With this collection, Elbaz has joined a long line of talents, including Azzedine Alaïa, Donna Karan and Roland Mouret, who always knew how to flatter the figure with forgiving fabrics, and the carefully placed drape or zip.
Elbaz chatted with Scott Thomas about moving corset bones from the front to the back of a dress “to give you some support,” and laid out details of his ergonomic sleeves; long, bejeweled zipper backs on dresses, and newfangled stretchy fabrics that know where to hug a woman’s body.

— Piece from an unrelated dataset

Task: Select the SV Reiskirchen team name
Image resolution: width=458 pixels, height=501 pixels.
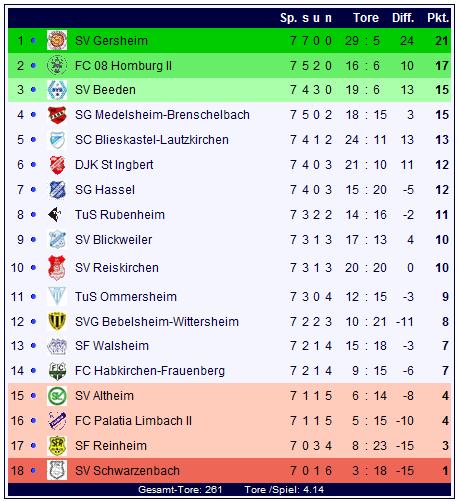Action: pos(117,268)
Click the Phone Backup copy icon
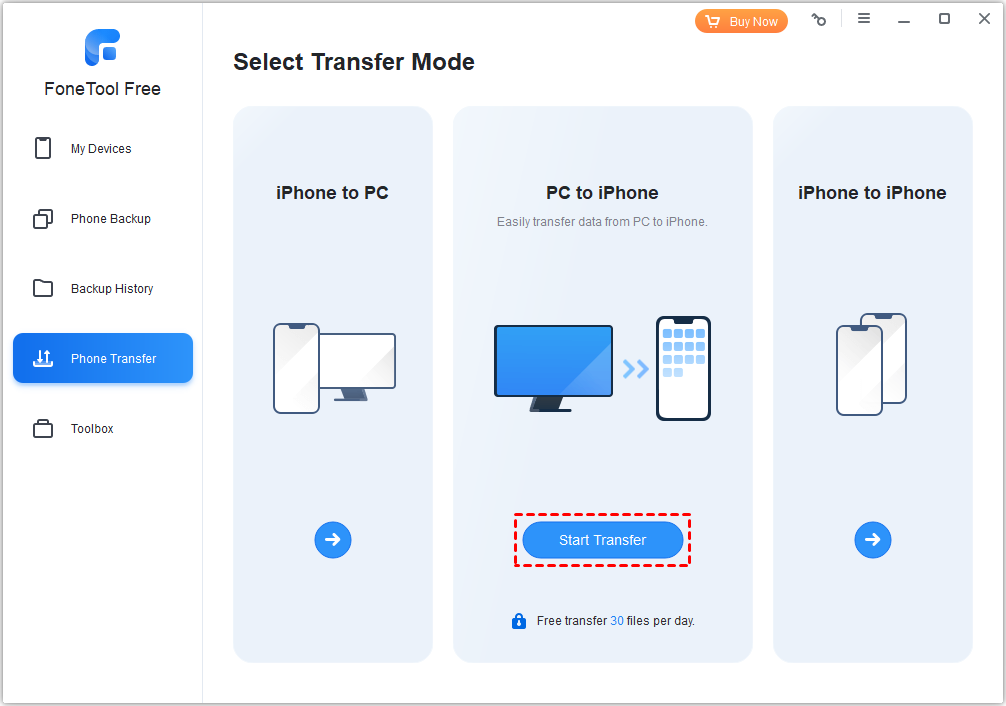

With Khoo, he talked about food, admitting he visits the kitchen every other hour to grab a snack, and positing the idea that fashion should be “like roasted chicken — eat it and enjoy it.”
He told Howard that after years of cooking Michelin-starred cuisine at Lanvin, “all I really wanted was a sandwich, to create the most simple, meaningful things. I want to cheer you up, and make you look beautiful, and design for the moment we’re living in now.”
Later in the day, Elbaz swapped his yellow bowtie for a blue one for a Q&A with Net-a-porter Group’s fashion director Kay Barron, during which he drove home his inclusivity message.
He said the pandemic forced people to look at older generations in a new light, and to respect people of all ages — not just 19-year-old bright young things.
Elbaz pointed to all older people who were embarking on new journeys or making comebacks, including 78-year-old U.S. President Joe Biden and “all the artists and singers who are making a comeback” so many years later.
The future, he argued, will be about thinking bigger, broader and with heart. He used jazz as a metaphor for his way of thinking.
“It’s one of the most important types of music because there is no formula. Musicians listen to one another, respond and play together. They share,” he said, adding that, for him, the future is being about “being generous, giving your time, and being nice.”